● Short exercise 1: Translate into Spanish this sentence from the text on hypersonic propulsion: "At speeds of Mach 3 or greater, the ramjet can be a useful powerplant."
● Short exercise 2: In the text on hypersonic propulsion, transcribe the stretch from "At speeds of Mach" through "the combustion chamber.".

● Extracted text:

The search for an air-breathing powerplant able to cope with ever-higher speeds has continued since the birth of the jet age. Afterburning turbojets or turbofans met the propulsion needs of supersonic flight to Mach 2 and beyond, but as aircraft speeds moved close to or beyond Mach 3, this technology was barely able to cope.
At speeds of Mach 3 or greater, the ramjet can be a useful powerplant. It is of relatively simple configuration and relies on the forward motion of the engine to produce thrust. The inlet is designed to compress and slow a supersonic airflow down to subsonic speed before routing it to the combustion chamber.
The air temperature in the inlet increases with the speed that the ramjet-powered vehicle is required to fly. This reduces the difference between the inlet temperature and the exhaust temperature, thus reducing the energy can be extracted in the form of thrust. As a result, most ramjet-powered air vehicles fly at speeds of not more than around Mach 4.5.
To obtain higher flight speeds, the incoming air must be slowed and compressed much less than is normal in a ramjet, in order to minimise the rise in temperature. As a result, the combustion chamber must be designed to handle a supersonic airflow. The resulting powerplant is classified as a supersonic-combustion ramjet, a term usually abbreviated to scramjet.
Scramjet engines are more efficient than rocket motors for hypersonic propulsion, and will allow long-duration powered flight. However, they need to be boosted to high speed in order to operate. The simplest way of doing this is by using a rocket booster as a first stage. Since its task is limited to the initial post-launch phase of flight, the booster will be smaller than that needed by an HGV. This makes the entire weapon smaller and lighter than a boost-glide solution of similar range.
Hypersonic Cruise Missiles
This initial rocket boost does not need to bring the vehicle up to its planned cruising speed, but only to the minimum speed needed for scramjet operation. Once started, the scramjet can raise the missile to its planned cruising speed, then maintain that speed all the way to the target. HCMs are likely to fly at altitudes of between 20 km and 30 km, heights defined in part by the need to maintain appropriate pressures for combustion within the scramjet engine.

● Supplied data:
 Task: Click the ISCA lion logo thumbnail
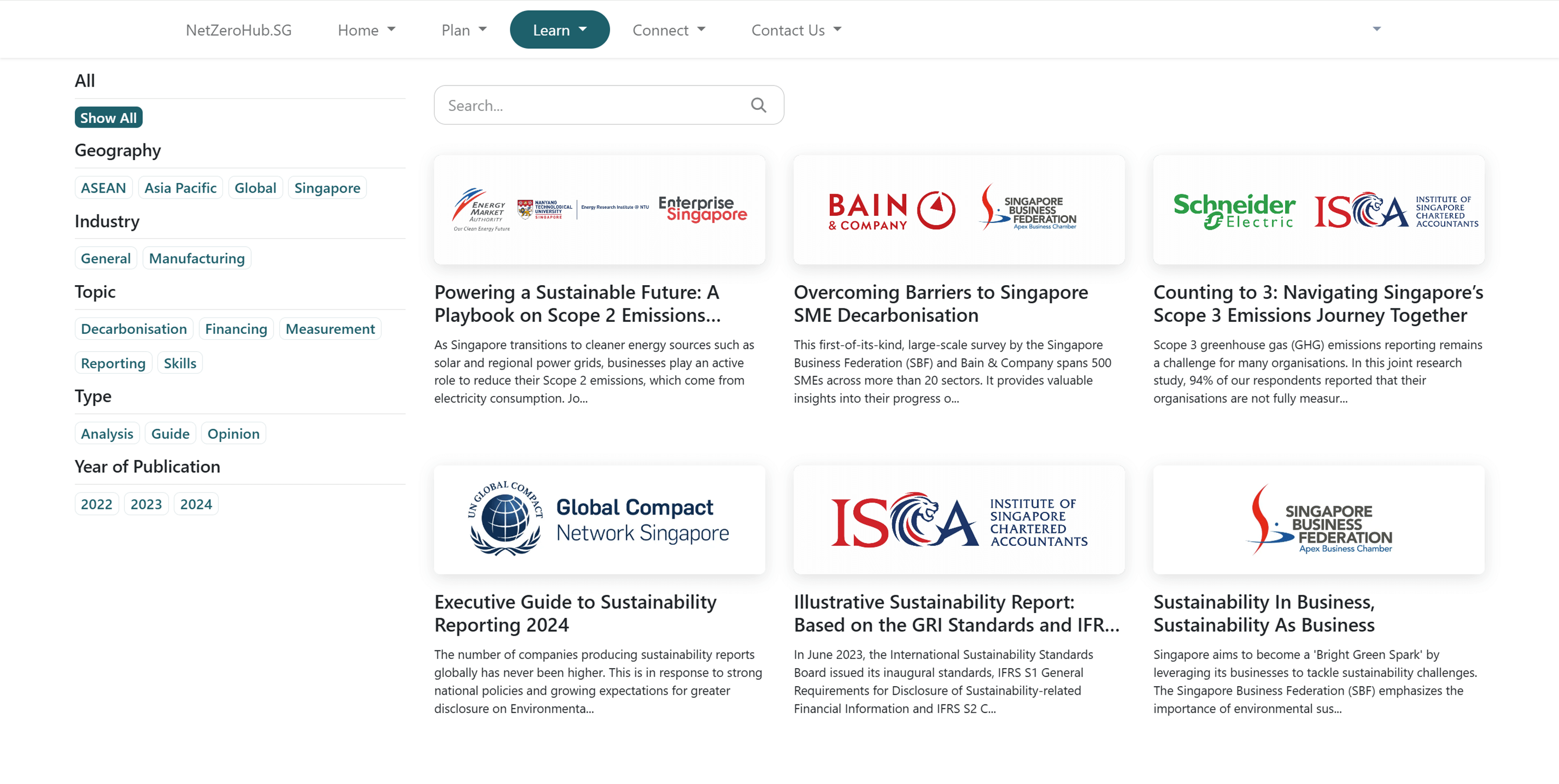click(x=958, y=519)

● Final answer 1: A velocidades de Mach 3 o superiores, el estatorreactor puede ser una planta propulsora útil.

● Final answer 2:
At speeds of Mach 3 or greater, the ramjet can be a useful powerplant. It is of relatively simple configuration and relies on the forward motion of the engine to produce thrust. The inlet is designed to compress and slow a supersonic airflow down to subsonic speed before routing it to the combustion chamber.